Aos 81 anos de idade, morreu na noite de domingo, no Hospital da Providência, o médico e ex-vereador de Apucarana, Stênio Alvarenga, que já alguns anos lutava contra um câncer.
Como médico, “Doutor Stênio”, como era carinhosamente chamado por toda a comunidade, trabalhou como cirurgião-geral no Hospital da Providência e no Cisvir (Consórcio Intermunicipal de Saúde do Vale do Ivaí e Região), com sede em Apucarana.
Na vida pública, Dr. Stênio foi vereador por duas legislaturas, completando oito anos de vereança, na Casa de Leis de Apucarana, de 1993 a 1996 (11ª Legislatura) e de 1997 a 2000 (12ª Legislatura). Ele deixa a esposa Malu, duas filhas Mariana e Carolina, além de netos e diversos amigos que cultivou ao longo dos anos.

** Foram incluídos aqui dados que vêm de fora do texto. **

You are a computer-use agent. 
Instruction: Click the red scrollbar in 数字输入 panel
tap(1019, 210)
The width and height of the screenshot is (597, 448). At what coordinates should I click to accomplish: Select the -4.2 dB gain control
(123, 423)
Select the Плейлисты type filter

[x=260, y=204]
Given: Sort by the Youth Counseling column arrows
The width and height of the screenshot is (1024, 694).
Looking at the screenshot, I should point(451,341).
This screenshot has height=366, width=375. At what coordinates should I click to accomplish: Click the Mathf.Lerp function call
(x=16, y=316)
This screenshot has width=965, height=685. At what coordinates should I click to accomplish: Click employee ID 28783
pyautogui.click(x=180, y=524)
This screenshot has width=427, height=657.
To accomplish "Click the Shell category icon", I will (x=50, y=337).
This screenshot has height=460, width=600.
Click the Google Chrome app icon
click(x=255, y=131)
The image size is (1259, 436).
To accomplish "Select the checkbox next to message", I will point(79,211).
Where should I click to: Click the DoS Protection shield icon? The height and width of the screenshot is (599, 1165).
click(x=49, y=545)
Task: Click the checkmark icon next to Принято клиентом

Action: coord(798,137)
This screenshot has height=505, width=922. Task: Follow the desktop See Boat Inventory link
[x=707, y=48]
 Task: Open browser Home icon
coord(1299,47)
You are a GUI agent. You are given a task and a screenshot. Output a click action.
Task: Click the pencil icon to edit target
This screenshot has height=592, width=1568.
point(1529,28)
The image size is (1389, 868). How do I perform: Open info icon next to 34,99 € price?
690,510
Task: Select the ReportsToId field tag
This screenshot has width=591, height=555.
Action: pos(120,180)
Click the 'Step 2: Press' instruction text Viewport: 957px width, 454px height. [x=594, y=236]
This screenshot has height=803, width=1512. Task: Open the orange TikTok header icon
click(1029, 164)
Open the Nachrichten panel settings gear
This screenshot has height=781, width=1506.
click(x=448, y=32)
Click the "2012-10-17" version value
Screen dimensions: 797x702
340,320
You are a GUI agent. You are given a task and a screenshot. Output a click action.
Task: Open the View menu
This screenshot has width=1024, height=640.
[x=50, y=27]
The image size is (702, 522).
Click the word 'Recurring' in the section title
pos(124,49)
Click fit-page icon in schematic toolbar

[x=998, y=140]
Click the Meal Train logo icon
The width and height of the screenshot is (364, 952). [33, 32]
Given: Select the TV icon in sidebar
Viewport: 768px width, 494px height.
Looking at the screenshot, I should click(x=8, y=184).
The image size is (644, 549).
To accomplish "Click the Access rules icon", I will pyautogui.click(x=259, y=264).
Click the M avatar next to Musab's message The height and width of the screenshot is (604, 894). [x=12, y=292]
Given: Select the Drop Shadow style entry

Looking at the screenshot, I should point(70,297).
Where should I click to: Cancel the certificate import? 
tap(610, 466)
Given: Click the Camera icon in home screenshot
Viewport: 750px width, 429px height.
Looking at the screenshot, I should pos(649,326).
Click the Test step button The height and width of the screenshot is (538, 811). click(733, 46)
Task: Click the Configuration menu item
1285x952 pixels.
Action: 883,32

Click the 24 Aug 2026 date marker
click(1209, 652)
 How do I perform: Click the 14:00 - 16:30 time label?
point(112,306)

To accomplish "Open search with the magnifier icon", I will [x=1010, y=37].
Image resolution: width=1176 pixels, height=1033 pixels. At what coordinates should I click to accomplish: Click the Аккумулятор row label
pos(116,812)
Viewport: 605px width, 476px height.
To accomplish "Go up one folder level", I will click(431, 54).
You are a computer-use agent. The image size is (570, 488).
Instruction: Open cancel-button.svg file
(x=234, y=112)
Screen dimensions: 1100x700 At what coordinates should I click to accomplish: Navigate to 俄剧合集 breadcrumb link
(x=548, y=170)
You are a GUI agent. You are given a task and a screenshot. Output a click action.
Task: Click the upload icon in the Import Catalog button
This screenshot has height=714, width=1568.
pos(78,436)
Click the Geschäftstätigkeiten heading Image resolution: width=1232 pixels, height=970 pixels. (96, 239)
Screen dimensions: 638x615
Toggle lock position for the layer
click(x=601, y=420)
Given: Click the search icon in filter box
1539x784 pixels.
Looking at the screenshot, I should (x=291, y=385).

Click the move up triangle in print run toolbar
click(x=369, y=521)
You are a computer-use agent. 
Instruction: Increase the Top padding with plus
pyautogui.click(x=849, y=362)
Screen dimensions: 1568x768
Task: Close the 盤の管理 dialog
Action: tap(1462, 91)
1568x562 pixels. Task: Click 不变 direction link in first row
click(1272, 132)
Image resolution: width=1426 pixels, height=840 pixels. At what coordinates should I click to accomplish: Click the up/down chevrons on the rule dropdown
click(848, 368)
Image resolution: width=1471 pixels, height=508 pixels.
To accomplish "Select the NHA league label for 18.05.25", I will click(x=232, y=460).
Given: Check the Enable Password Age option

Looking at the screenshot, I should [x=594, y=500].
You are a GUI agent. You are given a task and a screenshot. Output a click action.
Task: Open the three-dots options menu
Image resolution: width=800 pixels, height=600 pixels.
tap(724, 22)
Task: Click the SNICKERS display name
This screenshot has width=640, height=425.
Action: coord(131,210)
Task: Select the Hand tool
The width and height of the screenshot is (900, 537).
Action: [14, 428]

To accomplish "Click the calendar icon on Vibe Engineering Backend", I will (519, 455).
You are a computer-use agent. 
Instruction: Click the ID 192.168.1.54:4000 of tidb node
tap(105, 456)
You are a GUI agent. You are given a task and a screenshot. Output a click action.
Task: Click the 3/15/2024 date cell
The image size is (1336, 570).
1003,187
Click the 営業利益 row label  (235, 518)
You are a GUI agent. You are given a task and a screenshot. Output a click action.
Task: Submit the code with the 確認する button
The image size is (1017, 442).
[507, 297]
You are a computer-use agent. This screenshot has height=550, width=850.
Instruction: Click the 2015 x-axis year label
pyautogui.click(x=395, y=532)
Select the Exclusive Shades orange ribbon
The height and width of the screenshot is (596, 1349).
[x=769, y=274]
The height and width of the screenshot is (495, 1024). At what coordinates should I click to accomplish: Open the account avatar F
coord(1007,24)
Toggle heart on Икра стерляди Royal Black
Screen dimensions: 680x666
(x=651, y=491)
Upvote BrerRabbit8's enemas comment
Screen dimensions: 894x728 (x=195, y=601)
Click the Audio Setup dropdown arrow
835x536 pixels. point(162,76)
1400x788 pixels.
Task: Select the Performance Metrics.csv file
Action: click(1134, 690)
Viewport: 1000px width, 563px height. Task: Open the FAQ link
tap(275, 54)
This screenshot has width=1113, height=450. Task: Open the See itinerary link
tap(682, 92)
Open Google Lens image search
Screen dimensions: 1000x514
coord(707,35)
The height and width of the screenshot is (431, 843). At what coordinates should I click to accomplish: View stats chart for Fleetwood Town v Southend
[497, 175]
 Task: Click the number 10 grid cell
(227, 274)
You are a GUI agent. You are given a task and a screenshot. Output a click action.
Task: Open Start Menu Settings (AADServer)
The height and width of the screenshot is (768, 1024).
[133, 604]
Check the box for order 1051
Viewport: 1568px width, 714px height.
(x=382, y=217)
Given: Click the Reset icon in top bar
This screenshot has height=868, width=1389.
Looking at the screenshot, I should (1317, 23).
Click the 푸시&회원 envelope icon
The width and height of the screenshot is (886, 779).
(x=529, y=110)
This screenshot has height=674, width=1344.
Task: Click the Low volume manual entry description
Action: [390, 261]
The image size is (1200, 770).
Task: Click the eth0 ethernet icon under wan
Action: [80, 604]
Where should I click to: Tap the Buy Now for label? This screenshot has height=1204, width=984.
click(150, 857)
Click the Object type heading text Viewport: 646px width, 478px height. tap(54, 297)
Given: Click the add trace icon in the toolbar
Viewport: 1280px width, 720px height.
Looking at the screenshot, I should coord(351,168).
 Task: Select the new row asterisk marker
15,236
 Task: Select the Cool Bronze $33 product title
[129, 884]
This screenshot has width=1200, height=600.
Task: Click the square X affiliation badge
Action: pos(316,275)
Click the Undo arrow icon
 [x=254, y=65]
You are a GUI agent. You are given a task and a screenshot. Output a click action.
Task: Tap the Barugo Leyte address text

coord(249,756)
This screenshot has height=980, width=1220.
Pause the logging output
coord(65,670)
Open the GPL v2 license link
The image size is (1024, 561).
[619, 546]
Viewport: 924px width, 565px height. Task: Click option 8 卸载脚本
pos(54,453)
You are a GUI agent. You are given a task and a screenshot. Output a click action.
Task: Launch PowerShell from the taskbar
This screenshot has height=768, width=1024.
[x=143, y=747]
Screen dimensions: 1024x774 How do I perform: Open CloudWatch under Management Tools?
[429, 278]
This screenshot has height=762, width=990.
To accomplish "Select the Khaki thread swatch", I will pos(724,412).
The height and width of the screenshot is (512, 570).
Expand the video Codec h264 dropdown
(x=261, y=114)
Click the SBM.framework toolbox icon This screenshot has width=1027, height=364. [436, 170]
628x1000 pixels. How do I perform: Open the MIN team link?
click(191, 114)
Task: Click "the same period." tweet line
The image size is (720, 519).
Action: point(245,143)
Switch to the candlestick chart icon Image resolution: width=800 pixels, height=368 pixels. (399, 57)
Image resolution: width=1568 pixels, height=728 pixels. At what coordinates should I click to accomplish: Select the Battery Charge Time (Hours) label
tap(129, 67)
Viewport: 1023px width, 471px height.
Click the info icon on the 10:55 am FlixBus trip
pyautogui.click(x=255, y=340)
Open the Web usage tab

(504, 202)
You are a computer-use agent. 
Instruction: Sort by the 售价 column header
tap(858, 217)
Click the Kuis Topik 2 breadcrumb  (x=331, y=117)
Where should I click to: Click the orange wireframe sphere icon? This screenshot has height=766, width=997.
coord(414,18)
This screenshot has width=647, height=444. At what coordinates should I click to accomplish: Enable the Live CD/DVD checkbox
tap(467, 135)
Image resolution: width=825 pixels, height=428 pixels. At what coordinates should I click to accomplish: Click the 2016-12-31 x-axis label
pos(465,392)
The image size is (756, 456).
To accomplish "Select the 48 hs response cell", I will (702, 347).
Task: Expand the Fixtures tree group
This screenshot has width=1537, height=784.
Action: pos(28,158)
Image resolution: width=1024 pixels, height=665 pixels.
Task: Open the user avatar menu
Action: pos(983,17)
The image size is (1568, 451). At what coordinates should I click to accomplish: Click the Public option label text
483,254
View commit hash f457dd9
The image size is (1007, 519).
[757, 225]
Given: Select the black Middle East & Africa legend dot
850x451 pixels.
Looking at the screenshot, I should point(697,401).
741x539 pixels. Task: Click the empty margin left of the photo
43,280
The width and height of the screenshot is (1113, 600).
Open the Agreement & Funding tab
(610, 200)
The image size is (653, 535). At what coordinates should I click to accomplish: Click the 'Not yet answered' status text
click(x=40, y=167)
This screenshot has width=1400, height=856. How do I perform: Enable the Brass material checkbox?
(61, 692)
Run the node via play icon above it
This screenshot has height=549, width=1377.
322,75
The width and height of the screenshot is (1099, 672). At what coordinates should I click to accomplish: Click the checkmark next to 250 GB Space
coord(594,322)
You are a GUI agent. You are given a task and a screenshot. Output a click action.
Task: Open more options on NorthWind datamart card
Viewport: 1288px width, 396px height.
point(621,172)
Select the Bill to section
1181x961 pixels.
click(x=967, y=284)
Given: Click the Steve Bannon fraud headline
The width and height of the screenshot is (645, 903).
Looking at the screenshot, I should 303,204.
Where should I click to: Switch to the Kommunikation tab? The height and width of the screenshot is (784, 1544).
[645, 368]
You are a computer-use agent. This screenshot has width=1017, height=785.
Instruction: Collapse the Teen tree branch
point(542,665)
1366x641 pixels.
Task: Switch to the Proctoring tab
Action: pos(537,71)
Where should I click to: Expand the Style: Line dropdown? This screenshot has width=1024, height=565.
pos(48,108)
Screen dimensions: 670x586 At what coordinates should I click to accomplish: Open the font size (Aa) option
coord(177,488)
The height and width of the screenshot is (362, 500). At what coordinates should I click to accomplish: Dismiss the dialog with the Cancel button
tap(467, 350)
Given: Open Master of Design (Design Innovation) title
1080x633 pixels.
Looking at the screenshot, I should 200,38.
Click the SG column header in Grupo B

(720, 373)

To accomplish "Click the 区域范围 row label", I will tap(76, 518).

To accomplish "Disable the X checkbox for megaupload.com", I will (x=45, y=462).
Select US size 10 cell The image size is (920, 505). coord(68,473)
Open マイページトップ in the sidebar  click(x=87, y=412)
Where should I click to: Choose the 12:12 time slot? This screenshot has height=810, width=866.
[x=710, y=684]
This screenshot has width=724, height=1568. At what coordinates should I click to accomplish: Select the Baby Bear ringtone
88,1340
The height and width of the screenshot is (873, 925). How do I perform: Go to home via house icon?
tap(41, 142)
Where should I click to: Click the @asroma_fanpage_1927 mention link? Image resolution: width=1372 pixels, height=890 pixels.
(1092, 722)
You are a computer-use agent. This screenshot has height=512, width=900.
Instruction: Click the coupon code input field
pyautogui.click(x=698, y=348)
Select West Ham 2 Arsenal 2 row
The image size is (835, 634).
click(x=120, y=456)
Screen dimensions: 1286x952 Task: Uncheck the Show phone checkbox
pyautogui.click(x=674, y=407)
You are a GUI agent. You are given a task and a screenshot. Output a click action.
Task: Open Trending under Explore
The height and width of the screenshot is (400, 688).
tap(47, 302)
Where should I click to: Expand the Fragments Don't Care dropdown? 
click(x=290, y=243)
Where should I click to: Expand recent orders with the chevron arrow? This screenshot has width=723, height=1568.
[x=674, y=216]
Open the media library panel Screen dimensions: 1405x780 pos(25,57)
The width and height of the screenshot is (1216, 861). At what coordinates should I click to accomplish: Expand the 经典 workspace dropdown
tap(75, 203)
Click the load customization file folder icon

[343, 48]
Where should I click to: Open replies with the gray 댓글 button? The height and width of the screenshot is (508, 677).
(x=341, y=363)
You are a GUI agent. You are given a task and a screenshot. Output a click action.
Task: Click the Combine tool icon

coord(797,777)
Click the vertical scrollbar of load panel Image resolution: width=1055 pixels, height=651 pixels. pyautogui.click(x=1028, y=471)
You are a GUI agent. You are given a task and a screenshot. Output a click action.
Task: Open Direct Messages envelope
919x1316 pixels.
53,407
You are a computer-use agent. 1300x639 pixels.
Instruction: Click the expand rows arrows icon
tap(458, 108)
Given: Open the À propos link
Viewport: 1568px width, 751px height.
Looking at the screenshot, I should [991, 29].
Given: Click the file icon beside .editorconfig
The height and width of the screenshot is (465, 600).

O presidente da Câmara de Apucarana, Franciley Preto Godói Poim (PSD), e o prefeito Junior da Femac (PSD) emitiram notas de pesar pelo seu falecimento.
Poim lembra que por dois mandatos como vereador de Apucarana Dr. Stênio propôs projetos e ações e trabalhou muito em favor dos apucaranenses. “Em nome dos vereadores e servidores, a presidência da Câmara Municipal reitera sua solidariedade à família e declara o extremo respeito à sua memória”, diz Poim.
O prefeito Junior da Femac lembrou que no Legislativo os mandatos do Dr. Stênio foram marcados pelo diálogo e proposição de bons projetos. “Lamentamos profundamente a perda deste profissional da medicina, bastante respeitado na nossa cidade e região. E, ao mesmo tempo, apresentamos nossos sentimentos à família e ao vasto círculo de amizades do Dr. Stênio”, comentou o prefeito.
O corpo do médico e ex-vereador foi velado até por volta das 18 horas na Capela Mortuária Central de Apucarana e, na sequência, levado para Maringá, onde foi cremado.
SESSÃO SUSPENSA
O presidente da Câmara de Apucarana, vereador Poim, abriu os trabalhos da sessão ordinária de ontem com um minuto de silêncio em memória à morte do ex-vereador, conforme pedido feito pelo vereador Luciano Molina (PL). Segundo Molina, Dr. Stênio fez um trabalho irreparável no Legislativo apucaranense, além de ser um homem de bem que muito fez pela cidade.
Em seguida, Poim abriu espaço na Tribuna Livre para a ucraniana Iryna Kirushiva, que há três anos mora no Brasil e fez um relato do drama que vivem as famílias daquele País pelos ataques de tropas russas. Ela foi à câmara a pedido do vereador Moisés Tavares (Cidadania), para falar da onda de desinformações em relação ao povo ucraniano e os verdadeiros fatos registrados naquele país que, segundo ela, são um verdadeiro massacre humano determinado pelo presidente russo Putin.
Após o pronunciamento da ucraniana, Poim suspendeu a sessão por cinco minutos para uma reunião no gabinete. Na volta, a Câmara aprovou requerimento do vereador Mauro Bertoli (União Brasil), suspendendo a sessão em definitivo para que todos pudessem ir à capela mortuária dar o último adeus a Stênio Alvarenga. A pauta do dia não foi votada, assim como foram suspensos os dois expedientes para pronunciamentos dos vereadores.